(Stored items)
—————

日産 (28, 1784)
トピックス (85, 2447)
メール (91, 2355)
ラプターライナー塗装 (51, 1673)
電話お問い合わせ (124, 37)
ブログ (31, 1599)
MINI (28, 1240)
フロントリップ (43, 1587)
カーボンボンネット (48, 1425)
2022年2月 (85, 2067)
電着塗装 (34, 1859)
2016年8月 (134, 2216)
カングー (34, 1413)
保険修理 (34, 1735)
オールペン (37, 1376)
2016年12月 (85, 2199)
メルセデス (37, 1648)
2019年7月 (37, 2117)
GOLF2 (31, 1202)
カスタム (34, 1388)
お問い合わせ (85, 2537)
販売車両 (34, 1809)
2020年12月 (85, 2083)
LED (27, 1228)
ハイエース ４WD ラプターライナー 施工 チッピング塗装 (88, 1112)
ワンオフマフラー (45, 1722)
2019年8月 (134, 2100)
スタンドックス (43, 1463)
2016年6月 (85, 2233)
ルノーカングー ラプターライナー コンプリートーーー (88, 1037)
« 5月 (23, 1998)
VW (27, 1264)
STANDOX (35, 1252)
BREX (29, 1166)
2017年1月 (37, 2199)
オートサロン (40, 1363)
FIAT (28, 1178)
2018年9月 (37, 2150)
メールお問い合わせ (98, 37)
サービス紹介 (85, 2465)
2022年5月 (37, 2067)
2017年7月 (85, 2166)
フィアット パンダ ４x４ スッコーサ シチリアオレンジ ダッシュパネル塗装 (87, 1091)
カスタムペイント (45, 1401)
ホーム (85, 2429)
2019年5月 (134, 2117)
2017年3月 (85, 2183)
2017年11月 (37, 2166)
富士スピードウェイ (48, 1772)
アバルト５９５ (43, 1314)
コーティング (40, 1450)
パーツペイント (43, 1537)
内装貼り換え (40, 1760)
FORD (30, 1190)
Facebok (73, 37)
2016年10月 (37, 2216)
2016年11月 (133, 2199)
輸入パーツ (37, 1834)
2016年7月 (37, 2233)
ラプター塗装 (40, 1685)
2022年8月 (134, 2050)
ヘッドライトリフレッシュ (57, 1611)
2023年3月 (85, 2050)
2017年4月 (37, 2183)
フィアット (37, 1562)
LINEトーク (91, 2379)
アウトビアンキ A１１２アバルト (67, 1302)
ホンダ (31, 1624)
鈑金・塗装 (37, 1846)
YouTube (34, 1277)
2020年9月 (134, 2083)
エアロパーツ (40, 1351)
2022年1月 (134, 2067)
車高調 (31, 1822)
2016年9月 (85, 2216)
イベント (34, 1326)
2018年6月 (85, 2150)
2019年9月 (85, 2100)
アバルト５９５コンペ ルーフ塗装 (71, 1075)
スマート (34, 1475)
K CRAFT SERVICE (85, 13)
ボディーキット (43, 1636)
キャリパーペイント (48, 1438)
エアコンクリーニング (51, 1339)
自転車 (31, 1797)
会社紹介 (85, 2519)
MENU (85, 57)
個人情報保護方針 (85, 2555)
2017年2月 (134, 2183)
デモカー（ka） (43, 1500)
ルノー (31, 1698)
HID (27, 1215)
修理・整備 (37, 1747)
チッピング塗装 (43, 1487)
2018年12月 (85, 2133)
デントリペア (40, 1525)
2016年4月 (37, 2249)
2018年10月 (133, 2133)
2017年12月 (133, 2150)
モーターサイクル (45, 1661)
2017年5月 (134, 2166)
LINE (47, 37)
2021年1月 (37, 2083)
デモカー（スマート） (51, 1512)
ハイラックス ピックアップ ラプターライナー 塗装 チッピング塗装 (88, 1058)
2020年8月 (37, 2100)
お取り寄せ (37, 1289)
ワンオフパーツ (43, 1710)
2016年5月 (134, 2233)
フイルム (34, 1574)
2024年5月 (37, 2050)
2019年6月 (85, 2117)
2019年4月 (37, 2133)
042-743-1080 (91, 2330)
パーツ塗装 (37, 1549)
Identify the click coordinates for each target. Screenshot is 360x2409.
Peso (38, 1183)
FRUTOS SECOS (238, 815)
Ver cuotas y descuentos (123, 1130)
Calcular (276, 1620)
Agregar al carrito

—————

_Work required:_
Reproduce each of the entries exactly, omitting none.

_Result below:_
日産 (28, 1784)
トピックス (85, 2447)
メール (91, 2355)
ラプターライナー塗装 (51, 1673)
電話お問い合わせ (124, 37)
ブログ (31, 1599)
MINI (28, 1240)
フロントリップ (43, 1587)
カーボンボンネット (48, 1425)
2022年2月 (85, 2067)
電着塗装 (34, 1859)
2016年8月 (134, 2216)
カングー (34, 1413)
保険修理 (34, 1735)
オールペン (37, 1376)
2016年12月 (85, 2199)
メルセデス (37, 1648)
2019年7月 (37, 2117)
GOLF2 (31, 1202)
カスタム (34, 1388)
お問い合わせ (85, 2537)
販売車両 (34, 1809)
2020年12月 (85, 2083)
LED (27, 1228)
ハイエース ４WD ラプターライナー 施工 チッピング塗装 (88, 1112)
ワンオフマフラー (45, 1722)
2019年8月 (134, 2100)
スタンドックス (43, 1463)
2016年6月 (85, 2233)
ルノーカングー ラプターライナー コンプリートーーー (88, 1037)
« 5月 (23, 1998)
VW (27, 1264)
STANDOX (35, 1252)
BREX (29, 1166)
2017年1月 (37, 2199)
オートサロン (40, 1363)
FIAT (28, 1178)
2018年9月 (37, 2150)
メールお問い合わせ (98, 37)
サービス紹介 (85, 2465)
2022年5月 (37, 2067)
2017年7月 (85, 2166)
フィアット パンダ ４x４ スッコーサ シチリアオレンジ ダッシュパネル塗装 (87, 1091)
カスタムペイント (45, 1401)
ホーム (85, 2429)
2019年5月 (134, 2117)
2017年3月 (85, 2183)
2017年11月 (37, 2166)
富士スピードウェイ (48, 1772)
アバルト５９５ (43, 1314)
コーティング (40, 1450)
パーツペイント (43, 1537)
内装貼り換え (40, 1760)
FORD (30, 1190)
Facebok (73, 37)
2016年10月 (37, 2216)
2016年11月 (133, 2199)
輸入パーツ (37, 1834)
2016年7月 (37, 2233)
ラプター塗装 (40, 1685)
2022年8月 (134, 2050)
ヘッドライトリフレッシュ (57, 1611)
2023年3月 (85, 2050)
2017年4月 (37, 2183)
フィアット (37, 1562)
LINEトーク (91, 2379)
アウトビアンキ A１１２アバルト (67, 1302)
ホンダ (31, 1624)
鈑金・塗装 (37, 1846)
YouTube (34, 1277)
2020年9月 (134, 2083)
エアロパーツ (40, 1351)
2022年1月 (134, 2067)
車高調 (31, 1822)
2016年9月 (85, 2216)
イベント (34, 1326)
2018年6月 (85, 2150)
2019年9月 (85, 2100)
アバルト５９５コンペ ルーフ塗装 (71, 1075)
スマート (34, 1475)
K CRAFT SERVICE (85, 13)
ボディーキット (43, 1636)
キャリパーペイント (48, 1438)
エアコンクリーニング (51, 1339)
自転車 (31, 1797)
会社紹介 (85, 2519)
MENU (85, 57)
個人情報保護方針 (85, 2555)
2017年2月 (134, 2183)
デモカー（ka） (43, 1500)
ルノー (31, 1698)
HID (27, 1215)
修理・整備 (37, 1747)
チッピング塗装 (43, 1487)
2018年12月 (85, 2133)
デントリペア (40, 1525)
2016年4月 (37, 2249)
2018年10月 (133, 2133)
2017年12月 (133, 2150)
モーターサイクル (45, 1661)
2017年5月 (134, 2166)
LINE (47, 37)
2021年1月 (37, 2083)
デモカー（スマート） (51, 1512)
ハイラックス ピックアップ ラプターライナー 塗装 チッピング塗装 (88, 1058)
2020年8月 (37, 2100)
お取り寄せ (37, 1289)
ワンオフパーツ (43, 1710)
2016年5月 (134, 2233)
フイルム (34, 1574)
2024年5月 (37, 2050)
2019年6月 (85, 2117)
2019年4月 (37, 2133)
042-743-1080 (91, 2330)
パーツ塗装 (37, 1549)
Identify the click coordinates for each target. Screenshot is 360x2409.
Peso (38, 1183)
FRUTOS SECOS (238, 815)
Ver cuotas y descuentos (123, 1130)
Calcular (276, 1620)
Agregar al carrito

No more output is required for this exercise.